**Short exercise:** Copy the records below without changes, from the line with "Task: Open the 步步生辉 category tab" up to and including the line with "click(221, 136)".

• • • • •

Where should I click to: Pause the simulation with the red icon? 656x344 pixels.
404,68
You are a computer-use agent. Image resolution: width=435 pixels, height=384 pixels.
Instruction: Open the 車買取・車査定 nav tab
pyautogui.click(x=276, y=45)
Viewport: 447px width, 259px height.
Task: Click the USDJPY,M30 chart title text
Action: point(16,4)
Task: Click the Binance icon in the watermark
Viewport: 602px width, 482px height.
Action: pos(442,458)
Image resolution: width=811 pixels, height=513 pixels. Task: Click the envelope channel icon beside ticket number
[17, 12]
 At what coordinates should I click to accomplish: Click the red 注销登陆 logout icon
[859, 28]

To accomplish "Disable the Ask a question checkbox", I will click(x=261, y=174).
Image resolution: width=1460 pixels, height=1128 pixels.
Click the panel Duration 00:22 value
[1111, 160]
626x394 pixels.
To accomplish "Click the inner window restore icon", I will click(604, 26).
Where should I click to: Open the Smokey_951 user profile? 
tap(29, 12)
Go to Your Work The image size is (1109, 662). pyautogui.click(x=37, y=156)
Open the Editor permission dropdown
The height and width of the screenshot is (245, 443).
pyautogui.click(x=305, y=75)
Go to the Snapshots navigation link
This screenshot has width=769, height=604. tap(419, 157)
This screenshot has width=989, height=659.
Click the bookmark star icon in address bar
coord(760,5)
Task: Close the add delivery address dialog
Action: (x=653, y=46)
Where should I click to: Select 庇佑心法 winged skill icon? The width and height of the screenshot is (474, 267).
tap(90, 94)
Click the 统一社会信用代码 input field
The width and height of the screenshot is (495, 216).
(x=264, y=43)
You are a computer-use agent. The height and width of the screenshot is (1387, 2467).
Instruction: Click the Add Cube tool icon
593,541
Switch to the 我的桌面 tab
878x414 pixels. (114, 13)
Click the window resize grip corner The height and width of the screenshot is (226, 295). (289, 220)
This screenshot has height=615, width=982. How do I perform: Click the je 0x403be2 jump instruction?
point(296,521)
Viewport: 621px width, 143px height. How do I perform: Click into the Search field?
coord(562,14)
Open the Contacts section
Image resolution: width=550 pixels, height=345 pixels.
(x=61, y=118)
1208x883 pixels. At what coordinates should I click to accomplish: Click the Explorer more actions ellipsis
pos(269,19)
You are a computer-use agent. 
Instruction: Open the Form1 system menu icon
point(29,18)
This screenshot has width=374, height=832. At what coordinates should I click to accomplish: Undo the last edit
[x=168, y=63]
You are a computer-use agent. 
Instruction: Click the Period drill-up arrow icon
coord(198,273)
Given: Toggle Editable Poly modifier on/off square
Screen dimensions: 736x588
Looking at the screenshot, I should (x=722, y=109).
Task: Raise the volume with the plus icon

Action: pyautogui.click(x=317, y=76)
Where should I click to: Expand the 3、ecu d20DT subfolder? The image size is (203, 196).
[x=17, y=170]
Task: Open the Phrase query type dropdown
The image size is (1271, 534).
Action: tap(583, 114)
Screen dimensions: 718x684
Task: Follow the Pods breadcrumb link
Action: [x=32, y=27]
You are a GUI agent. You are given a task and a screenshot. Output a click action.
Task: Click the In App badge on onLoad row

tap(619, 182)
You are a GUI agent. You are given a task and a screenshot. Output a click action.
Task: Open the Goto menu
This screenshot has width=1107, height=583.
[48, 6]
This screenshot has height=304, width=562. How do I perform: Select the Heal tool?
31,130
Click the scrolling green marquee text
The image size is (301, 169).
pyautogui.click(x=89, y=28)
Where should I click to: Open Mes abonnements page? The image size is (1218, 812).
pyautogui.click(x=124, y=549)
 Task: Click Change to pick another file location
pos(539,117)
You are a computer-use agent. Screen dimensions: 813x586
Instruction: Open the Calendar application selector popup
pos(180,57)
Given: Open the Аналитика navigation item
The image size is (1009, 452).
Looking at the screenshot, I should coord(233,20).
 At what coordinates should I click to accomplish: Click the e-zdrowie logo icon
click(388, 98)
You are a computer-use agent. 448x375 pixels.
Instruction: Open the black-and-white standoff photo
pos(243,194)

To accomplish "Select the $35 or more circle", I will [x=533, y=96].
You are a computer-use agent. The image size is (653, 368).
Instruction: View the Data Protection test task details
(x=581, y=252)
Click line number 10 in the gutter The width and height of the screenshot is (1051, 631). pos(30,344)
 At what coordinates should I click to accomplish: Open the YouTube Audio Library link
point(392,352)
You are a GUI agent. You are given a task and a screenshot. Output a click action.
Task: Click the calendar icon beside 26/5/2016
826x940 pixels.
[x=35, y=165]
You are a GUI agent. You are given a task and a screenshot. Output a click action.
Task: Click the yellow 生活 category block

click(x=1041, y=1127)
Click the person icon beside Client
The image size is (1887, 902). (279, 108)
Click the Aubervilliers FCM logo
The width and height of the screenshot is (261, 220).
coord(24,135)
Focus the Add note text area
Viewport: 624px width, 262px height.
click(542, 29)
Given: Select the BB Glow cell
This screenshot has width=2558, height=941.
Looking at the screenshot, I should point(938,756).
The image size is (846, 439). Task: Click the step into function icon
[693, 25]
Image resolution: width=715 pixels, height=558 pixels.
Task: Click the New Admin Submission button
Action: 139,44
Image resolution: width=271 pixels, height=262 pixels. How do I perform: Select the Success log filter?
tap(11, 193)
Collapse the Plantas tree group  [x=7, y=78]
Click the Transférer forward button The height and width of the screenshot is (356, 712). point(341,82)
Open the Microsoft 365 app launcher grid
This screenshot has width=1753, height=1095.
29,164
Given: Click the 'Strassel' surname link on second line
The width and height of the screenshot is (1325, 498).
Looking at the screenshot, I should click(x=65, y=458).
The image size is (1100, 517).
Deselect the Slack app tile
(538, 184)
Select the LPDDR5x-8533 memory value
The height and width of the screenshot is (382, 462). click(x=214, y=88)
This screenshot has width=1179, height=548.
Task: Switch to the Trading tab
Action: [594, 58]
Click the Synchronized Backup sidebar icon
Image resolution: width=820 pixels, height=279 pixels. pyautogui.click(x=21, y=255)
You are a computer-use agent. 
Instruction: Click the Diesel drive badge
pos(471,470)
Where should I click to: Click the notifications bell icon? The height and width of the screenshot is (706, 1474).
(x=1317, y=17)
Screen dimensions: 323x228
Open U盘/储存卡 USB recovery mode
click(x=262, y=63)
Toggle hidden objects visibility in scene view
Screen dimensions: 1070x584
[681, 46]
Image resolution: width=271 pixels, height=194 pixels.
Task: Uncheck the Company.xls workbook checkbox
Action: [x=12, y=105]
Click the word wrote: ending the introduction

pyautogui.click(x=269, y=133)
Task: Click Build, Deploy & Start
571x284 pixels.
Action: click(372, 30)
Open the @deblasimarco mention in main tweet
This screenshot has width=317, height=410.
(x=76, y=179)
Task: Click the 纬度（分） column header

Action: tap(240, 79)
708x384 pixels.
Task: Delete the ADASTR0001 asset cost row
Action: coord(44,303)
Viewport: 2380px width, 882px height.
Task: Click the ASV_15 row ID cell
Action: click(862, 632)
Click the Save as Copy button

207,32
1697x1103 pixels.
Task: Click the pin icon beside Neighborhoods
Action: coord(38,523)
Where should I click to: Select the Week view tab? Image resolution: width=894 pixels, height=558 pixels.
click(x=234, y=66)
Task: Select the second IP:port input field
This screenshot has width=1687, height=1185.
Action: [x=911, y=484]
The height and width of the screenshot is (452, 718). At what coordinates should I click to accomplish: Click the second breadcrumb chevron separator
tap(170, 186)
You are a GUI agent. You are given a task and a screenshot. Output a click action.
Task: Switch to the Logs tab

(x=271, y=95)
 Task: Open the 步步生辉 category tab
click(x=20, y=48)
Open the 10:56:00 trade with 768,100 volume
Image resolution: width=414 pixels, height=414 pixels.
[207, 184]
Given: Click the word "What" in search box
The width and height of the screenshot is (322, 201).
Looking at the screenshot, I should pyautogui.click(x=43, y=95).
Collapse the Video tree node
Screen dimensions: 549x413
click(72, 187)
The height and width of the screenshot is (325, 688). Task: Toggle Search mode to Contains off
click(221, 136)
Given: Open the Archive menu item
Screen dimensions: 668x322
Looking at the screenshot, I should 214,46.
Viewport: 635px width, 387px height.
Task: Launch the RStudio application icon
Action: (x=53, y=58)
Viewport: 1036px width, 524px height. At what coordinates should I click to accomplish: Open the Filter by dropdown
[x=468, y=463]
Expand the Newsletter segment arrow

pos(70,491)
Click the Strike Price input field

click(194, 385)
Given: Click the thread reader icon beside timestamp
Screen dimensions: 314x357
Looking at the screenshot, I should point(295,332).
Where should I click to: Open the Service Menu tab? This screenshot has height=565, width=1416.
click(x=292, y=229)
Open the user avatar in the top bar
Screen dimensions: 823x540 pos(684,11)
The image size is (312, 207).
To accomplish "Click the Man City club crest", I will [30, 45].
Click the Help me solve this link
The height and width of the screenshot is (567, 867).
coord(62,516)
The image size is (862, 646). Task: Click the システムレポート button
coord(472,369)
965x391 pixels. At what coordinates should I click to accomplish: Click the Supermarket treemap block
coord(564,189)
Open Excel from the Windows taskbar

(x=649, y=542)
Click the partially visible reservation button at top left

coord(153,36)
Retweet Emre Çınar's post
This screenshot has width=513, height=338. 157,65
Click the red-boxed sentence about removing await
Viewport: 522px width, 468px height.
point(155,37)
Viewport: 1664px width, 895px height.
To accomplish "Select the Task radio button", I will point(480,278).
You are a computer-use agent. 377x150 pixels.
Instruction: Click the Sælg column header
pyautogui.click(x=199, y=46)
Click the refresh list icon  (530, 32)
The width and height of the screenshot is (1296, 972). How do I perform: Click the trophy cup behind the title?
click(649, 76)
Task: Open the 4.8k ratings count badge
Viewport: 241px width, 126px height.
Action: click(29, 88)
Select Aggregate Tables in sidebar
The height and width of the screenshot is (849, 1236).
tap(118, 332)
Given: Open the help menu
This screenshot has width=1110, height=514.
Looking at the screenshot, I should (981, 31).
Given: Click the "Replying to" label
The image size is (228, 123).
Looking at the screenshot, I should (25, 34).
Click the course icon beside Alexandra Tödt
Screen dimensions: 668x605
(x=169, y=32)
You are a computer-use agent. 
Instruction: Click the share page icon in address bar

• • • • •

**Exercise output:**
 Task: Open the 步步生辉 category tab
click(x=20, y=48)
Open the 10:56:00 trade with 768,100 volume
Image resolution: width=414 pixels, height=414 pixels.
[207, 184]
Given: Click the word "What" in search box
The width and height of the screenshot is (322, 201).
Looking at the screenshot, I should pyautogui.click(x=43, y=95).
Collapse the Video tree node
Screen dimensions: 549x413
click(72, 187)
The height and width of the screenshot is (325, 688). Task: Toggle Search mode to Contains off
click(221, 136)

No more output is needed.